A successful application to a National Lottery Community Asset Transfer 2 grant brought two-stage support to develop a planning application and business case, and capital and 5-year revenue funding to support the redevelopment and launch.  Lottery funding included mentorship from The Development Trusts Association Wales (DTA Wales), and networking site visits to other community asset transfer projects throughout Wales, which were invaluable in identifying key challenges and opportunities to address in the design brief and business case.

The design team were initially invited, along with other architectural practices, to join the project through funded short live teaching briefs, giving the design teams the opportunity to embed into the project and run pre-design activities to get to know the residents’ group, the wider community, and the site. Selected on the basis of evidencing an approach to community co-production, the design team continued design workshops within the residency at several key design stages from concept through detailed design.  Annual live teaching briefs with the Welsh School of Architecture brought students in to further investigate design decisions, including detailing of external screens, planning for daily activities, and ongoing post-occupancy evaluation.

 

What was the greatest challenge in the delivery of the project and how was it overcome?

The length of time and scale of the demand on all involved – some of the grant applications requiring several months to complete the required paperwork – and the balance in maintaining co-production amongst a continuously evolving and client group with an evolving vision. Grant deadlines at times led to short-term rather than long-term decision making in order to meet capital spending deadlines, and the pressures of institutional frameworks and short-term budgetary pressures had to be balanced against the long-term interests of achieving the aim of civic quality.  A construction site lockdown and opening the building during Covid-19 lockdowns brought its own unique pressures, reducing end of construction budgets for interiors, but allowing for a bare-bones opening and an ongoing funding drive to collaboratively bring the interior to life.

 

What is the most successful aspect of the development?

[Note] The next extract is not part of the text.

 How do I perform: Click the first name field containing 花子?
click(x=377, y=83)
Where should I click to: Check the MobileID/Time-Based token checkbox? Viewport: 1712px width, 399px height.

A community-envisioned, community-led facility, with generous, bright, inviting and flexible interior and exterior spaces are now being brought to life by a huge variety of local and national individuals and organisations, working together to lead activities for diverse ages, faiths, genders and physical and mental health conditions. As a recent nowinaminutemedia post observed: ‘The landmark £2m expansion of the centre has already proven to be a remarkably inviting and safe place to grow, exhibit, meet, film and create.’

 

What didn’t work as well as expected or has had to change or evolve?

A covid-19 lockdown stripped out an interiors budget, particularly impacting on interior and exterior furnishings and fixtures.  While the decision to maintain the quality of the permanent materials palette was the right one, it has meant a bare-bones launch with a long term aim of adding more of the richer, more colourful, softer interior elements, and completing more of the landscaped elements including raised beds, seating and cycle racks.  Balancing long term civic quality against short term budget shortfalls always leads to some degree of value engineering, but the long-term commitment from all involved enabled decision making to focus on long term value with the confidence that the project doesn’t end when the doors open.